En 2020, l’antisémitisme pendant le carnaval d’Alost atteint un nouveau seuil critique

En 2020, l’antisémitisme pendant le carnaval d’Alost atteint un nouveau seuil critique.

Depuis la mi-mars, le coronavirus Covid-19 capte toute notre attention. Des images inquiétantes et époustouflantes venant des hôpitaux en Chine, en Italie et en Espagne nous montrent les efforts extraordinaires que le personnel médical met en œuvre, souvent dans des conditions difficiles, pour sauver la vie des grands malades.

Mais, malgré cela, je voudrais quand même revenir quelques instants sur le carnaval d’Alost du mois de février dernier. Le coronavirus Covid-19 l’a repoussé à l’arrière-plan de l’actualité, mais nous devons tirer quelques leçons de cet événement pour l’avenir.

Lors de la fête du carnaval d’Alost en 2019, un char décoré transportait des représentations stéréotypées des Juifs, véhiculant ainsi un message antisémite. Une enquête menée par l’UNIA a permis de conclure que l’intention des auteurs du carnaval n’était pas antisémite, car ils ignoraient que d’identiques représentations antisémites étaient utilisées par le régime Nazi. « Wir haben es nicht gewusst » se faisait ici aussi entendre. Nous espérons que le Ministre de l’enseignement fera inscrire dans le programme de l’enseignement secondaire des cours relatifs aux causes et aux conséquences des régimes totalitaires (le Nazisme, le Stalinisme, le Maoïsme etc.)

Avec le cortège du carnaval en 2020, les auteurs ont fait un pas de plus. On pouvait y trouver, non seulement, des représentations stéréotypées des Juifs, mais en plus, les Juifs y étaient représentés comme des fourmis. Les auteurs du carnaval expliquaient qu’il s’agissait d’un jeu de mot : le mot ‘klaagmuur’ (Mur des lamentations) se dit dans le dialecte d’Alost ‘klaagmier’ (fourmi qui se lamente). Les Juifs représentés comme des insectes est une humiliation qui n’a plus rien à voir avec un carnaval : ceci est de l’antisémitisme pur et dur. Impossible maintenant de s’exclamer que l’on n’était pas au courant « wir haben es nicht gewusst » ! Ceci était une attaque consciente envers nos concitoyens juifs, avec à nouveau une référence au régime Nazi. Dans ce régime, les Juifs étaient présentés comme des araignées éveillant ainsi le phantasme qu’ils tiendraient le monde dans leur pouvoir comme une araignée tisse sa toile. La représentation des Juifs comme des insectes est clairement ‘une banalisation du mal’, pour reprendre les mots de Hannah Arendt (Eichmann à Jérusalem : Rapport sur la Banalité du mal). Le Nazisme avec ses conséquences sont ici banalisés. Nous pensons que seule la seule juste réponse est une action judicaire contre les auteurs du carnaval.

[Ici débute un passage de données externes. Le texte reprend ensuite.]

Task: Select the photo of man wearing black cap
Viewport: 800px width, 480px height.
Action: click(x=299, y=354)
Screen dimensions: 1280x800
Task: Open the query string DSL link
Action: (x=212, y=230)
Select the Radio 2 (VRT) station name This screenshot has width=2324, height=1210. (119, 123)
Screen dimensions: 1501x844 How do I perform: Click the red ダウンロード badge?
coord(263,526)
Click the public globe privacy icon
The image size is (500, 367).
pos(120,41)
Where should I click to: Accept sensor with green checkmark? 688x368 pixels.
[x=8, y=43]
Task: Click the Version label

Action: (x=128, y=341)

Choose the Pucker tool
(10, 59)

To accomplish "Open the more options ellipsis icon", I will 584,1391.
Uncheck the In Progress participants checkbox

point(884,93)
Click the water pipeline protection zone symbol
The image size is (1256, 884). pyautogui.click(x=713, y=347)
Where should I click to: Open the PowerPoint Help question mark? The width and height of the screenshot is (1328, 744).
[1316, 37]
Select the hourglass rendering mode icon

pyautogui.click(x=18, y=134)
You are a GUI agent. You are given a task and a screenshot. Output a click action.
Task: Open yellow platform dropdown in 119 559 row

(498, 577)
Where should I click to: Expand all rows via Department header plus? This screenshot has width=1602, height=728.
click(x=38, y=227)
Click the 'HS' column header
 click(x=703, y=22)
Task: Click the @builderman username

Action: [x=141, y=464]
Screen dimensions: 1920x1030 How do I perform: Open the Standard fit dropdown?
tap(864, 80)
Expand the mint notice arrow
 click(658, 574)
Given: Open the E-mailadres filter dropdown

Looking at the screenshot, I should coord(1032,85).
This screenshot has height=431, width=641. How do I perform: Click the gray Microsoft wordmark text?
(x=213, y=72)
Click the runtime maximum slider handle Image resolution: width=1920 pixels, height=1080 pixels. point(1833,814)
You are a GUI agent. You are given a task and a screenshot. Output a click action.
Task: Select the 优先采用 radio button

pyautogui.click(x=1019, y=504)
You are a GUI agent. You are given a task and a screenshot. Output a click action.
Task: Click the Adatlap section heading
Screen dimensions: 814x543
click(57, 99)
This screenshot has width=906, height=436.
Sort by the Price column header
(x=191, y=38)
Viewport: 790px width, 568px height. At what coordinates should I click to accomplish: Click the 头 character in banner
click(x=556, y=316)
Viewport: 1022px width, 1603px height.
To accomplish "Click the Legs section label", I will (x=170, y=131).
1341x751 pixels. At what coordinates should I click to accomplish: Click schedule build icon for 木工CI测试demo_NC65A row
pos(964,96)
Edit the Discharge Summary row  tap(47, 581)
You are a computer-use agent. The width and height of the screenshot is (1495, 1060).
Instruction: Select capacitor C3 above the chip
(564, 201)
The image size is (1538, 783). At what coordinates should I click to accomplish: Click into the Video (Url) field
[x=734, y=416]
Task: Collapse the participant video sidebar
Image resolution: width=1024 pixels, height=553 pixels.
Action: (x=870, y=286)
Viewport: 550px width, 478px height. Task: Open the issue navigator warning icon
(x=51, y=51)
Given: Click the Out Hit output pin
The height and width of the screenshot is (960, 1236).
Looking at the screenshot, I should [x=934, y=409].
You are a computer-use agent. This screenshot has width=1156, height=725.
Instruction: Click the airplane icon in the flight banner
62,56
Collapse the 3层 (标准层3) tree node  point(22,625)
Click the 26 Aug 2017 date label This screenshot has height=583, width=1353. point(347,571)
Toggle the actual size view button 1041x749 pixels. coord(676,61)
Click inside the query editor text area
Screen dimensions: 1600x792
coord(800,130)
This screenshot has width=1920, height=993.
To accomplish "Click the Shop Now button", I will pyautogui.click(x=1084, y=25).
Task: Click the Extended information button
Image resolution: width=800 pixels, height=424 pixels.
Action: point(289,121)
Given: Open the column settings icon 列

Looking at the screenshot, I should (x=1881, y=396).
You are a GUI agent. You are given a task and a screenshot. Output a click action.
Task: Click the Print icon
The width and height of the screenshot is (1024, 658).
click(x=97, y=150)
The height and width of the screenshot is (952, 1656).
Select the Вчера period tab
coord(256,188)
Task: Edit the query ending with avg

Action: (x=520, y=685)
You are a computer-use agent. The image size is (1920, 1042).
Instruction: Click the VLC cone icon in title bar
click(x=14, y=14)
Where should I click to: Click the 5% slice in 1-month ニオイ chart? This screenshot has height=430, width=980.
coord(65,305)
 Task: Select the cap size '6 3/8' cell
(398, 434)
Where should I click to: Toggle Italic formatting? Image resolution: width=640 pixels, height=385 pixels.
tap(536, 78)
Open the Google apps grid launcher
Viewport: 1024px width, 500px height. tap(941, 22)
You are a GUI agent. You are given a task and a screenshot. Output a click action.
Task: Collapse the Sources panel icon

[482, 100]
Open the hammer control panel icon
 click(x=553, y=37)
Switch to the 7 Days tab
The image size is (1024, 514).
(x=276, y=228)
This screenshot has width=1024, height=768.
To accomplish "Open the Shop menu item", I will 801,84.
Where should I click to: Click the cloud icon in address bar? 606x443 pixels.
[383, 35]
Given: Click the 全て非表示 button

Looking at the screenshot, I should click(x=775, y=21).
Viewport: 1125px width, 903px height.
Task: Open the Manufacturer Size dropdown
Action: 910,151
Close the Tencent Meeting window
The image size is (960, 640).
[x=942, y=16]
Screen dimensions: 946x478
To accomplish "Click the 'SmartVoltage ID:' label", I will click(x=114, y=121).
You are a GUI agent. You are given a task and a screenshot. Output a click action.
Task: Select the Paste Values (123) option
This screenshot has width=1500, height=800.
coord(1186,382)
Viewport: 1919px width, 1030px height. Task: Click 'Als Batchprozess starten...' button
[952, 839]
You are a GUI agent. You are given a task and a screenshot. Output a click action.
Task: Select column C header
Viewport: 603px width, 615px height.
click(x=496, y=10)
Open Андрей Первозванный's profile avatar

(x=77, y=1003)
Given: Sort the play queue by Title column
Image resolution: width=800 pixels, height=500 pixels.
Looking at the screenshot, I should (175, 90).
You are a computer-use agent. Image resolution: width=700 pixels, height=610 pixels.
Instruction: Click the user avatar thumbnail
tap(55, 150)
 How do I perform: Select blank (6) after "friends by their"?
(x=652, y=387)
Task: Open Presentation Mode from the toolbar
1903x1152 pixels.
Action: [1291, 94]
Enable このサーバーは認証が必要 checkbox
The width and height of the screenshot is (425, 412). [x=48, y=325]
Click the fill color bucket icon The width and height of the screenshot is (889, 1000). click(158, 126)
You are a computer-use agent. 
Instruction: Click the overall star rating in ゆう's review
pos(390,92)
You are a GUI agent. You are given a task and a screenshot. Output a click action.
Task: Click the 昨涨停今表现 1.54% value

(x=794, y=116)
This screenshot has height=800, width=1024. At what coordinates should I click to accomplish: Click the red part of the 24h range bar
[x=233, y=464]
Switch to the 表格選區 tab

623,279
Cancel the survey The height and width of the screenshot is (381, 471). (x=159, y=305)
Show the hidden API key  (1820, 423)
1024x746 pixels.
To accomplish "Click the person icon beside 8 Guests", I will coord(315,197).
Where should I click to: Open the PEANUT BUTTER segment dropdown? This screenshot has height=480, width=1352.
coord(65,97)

Nous suivons avec inquiétude la résurgence de l’antisémitisme, qui en vérité n’a jamais disparu. Dans son ouvrage Antisemitism, here and now (« L’antisémitisme, ici et maintenant ») la Professeure Deborah Lipstadt montre que l’existence de l’antisémitisme dans une société manifeste un malaise dans la société toute entière. Il est grand temps de d’agir activement contre ce phénomène difficile à déraciner.

Mais il convient de regarder au-delà de l’antisémitisme. Nous nous efforçons de construire une société inclusive et multiculturelle basée sur la tolérance envers toutes et tous, indépendamment des considérations relatives à la religion, du genre, de l’âge, de la race ou de l’orientation sexuelle. Nous devons éviter des stéréotypes blessants qui humilient l’autre. Respectons-nous les uns les autres ! Certes, nous pouvons rire, mais en respectant une limite : celle de la dignité de la personne humaine. Nous ne pouvons pas tolérer que cette limite soit franchie.

Ds. Harry Sinnaghel – Président de l’O.C.J.B.
Organe de Consultation entre Chrétiens et Juifs en Belgique
Overlegorgaan van Christenen en Joden in België
Het O.C.J.B. is lid van het I.C.C.J. – l’O.C.J.B. est membre de l’I.C.C.J.